Balaam was greedy (Jud 11), using his spiritual influence to benefit himself, willing to irreparably harm God’s precious people to get his way. (Re 2:14) How odd that a man with such a connection to God did not care to serve Him, and was even willing to become His enemy! Perhaps here, as with Lucifer, familiarity bred contempt.
Even so, when the Spirit of God came upon Balaam (Nu 24:2), he could pray the most amazing prayers! One such prayer was: “Let me die the death of the righteous, and let my last end be like his!” (Nu 23:10b)
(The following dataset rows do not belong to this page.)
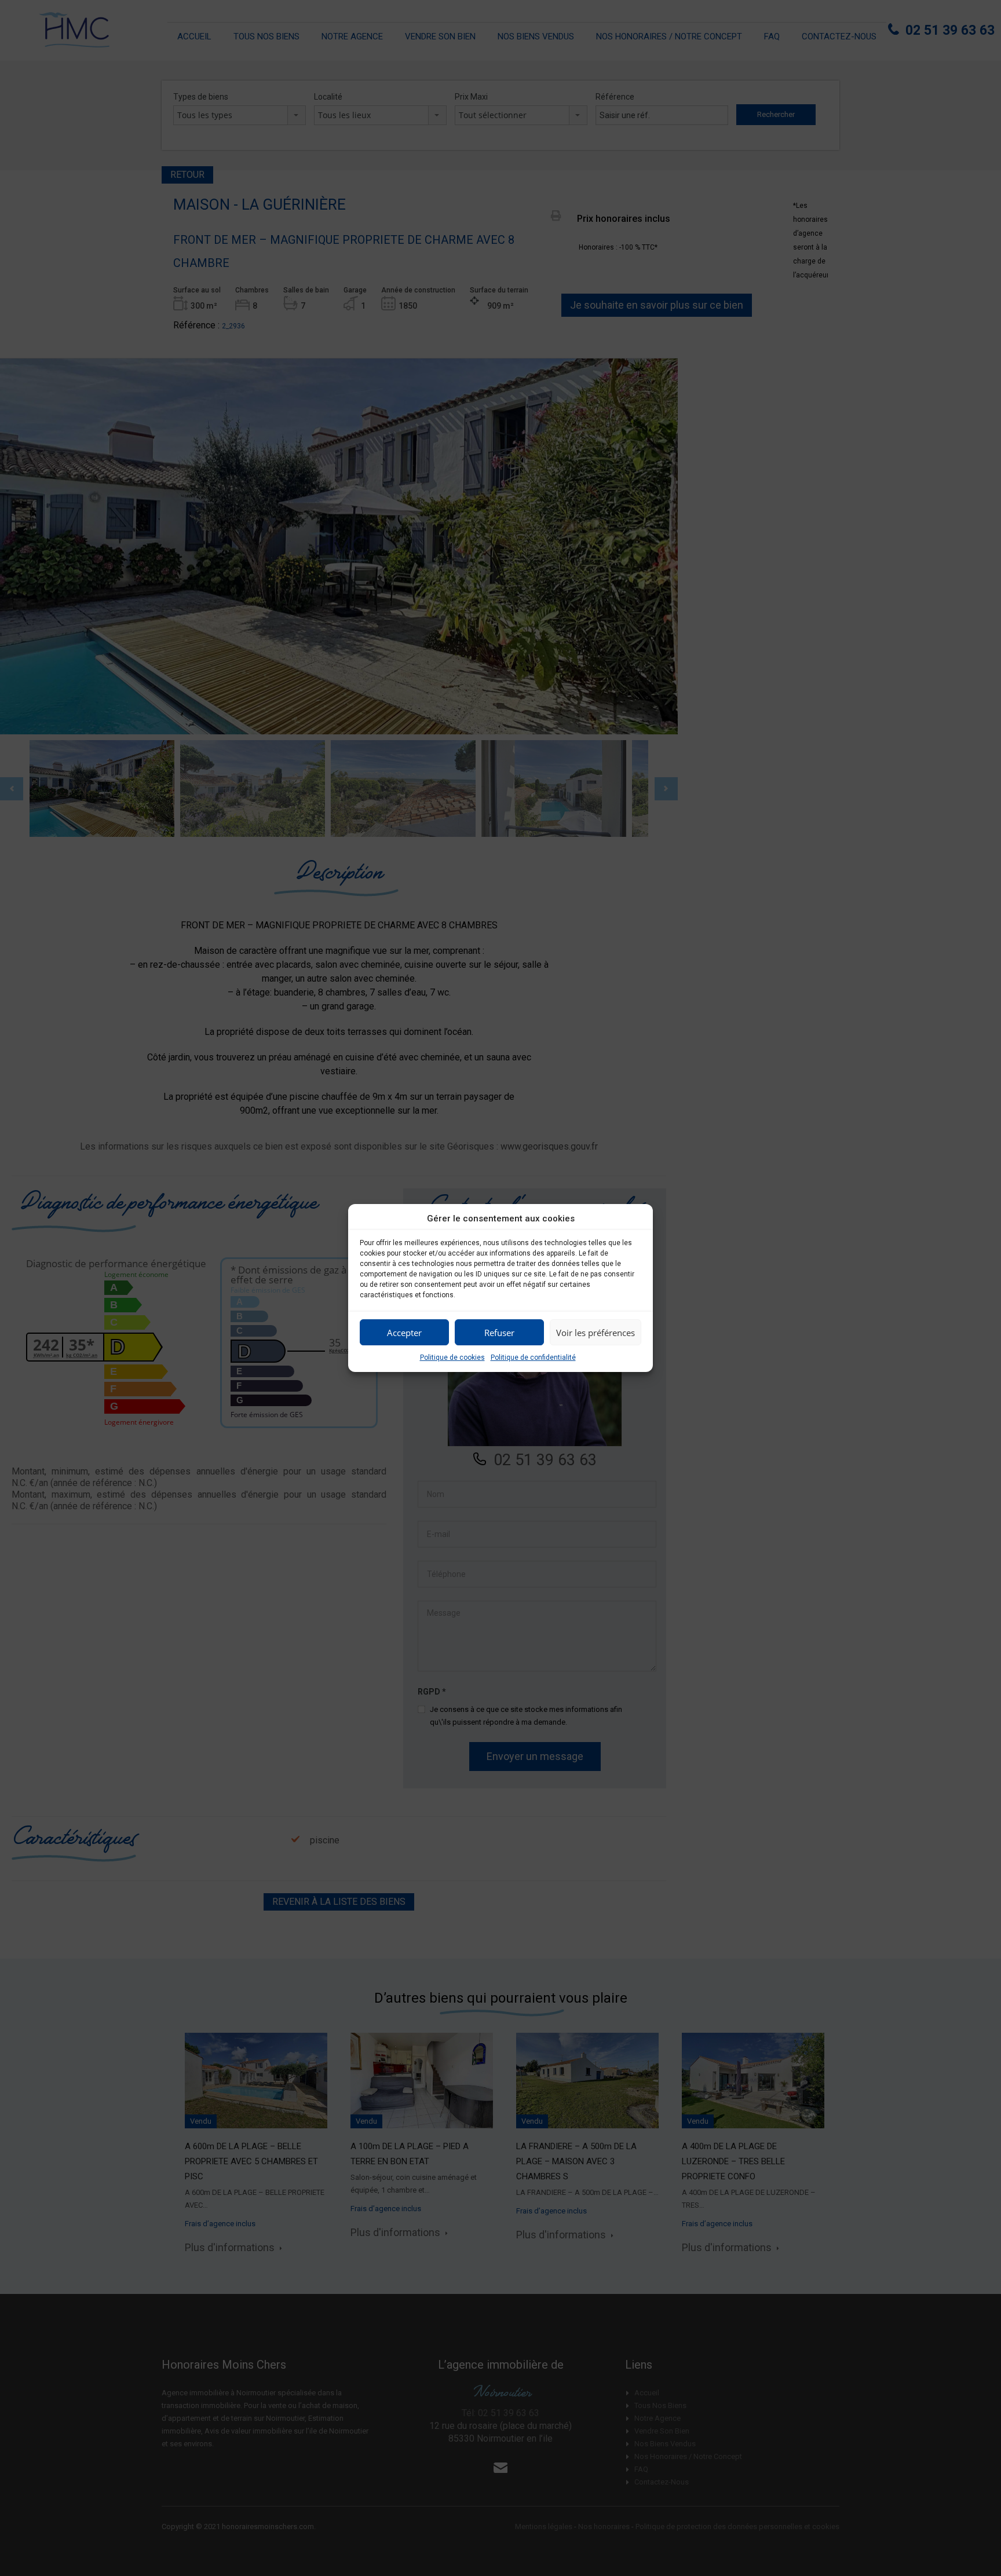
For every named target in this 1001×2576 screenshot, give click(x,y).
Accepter (404, 1332)
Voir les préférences (595, 1332)
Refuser (499, 1332)
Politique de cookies (452, 1357)
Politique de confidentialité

Dying the death of the righteous, passing from this vale of tears into the brightness of eternal glory, into the arms of our eternal Father, such a beautiful thing! (Ps 116:15) Who would not desire this?
And what contrast! the dreadful end of the wicked! (Ps 73:18-19) How do we even begin to compare the two: eternal death with the homecoming of a child of God! (Php 1:23) Yet we are, even now, comparing, weighing the two: our lives are revealing how we intend to die. (Pr 20:11)
Being on our deathbed, what shall we glory in? (2Co 10:17) What sacrifice made for Him shall we regret? What shall be our desire? (Ps 73:25) Will it be any different for us then than it is now? Not if we’re alive in Christ, walking in the light. (Ga 5:25) To the believer, living is Christ, and dying is gain. (Php 1:21) Only those who live the righteous life may die the death of the righteous. (He 12:14)
Balaam, for all his spiritual power, didn’t die a righteous death (Jos 13:22); he died a friend of the world, an enemy of God. (Ja 4:4) In his divinely inspired praying he did himself no eternal good. Perhaps these were just beautiful words to him, something to impress others.
When spiritual activity is rooted in self-interest, when we use religion to benefit ourselves, to exalt ourselves, how are we any different from Balaam? In such false religion we have our reward, and it’s truly nothing. There’s no excuse for this.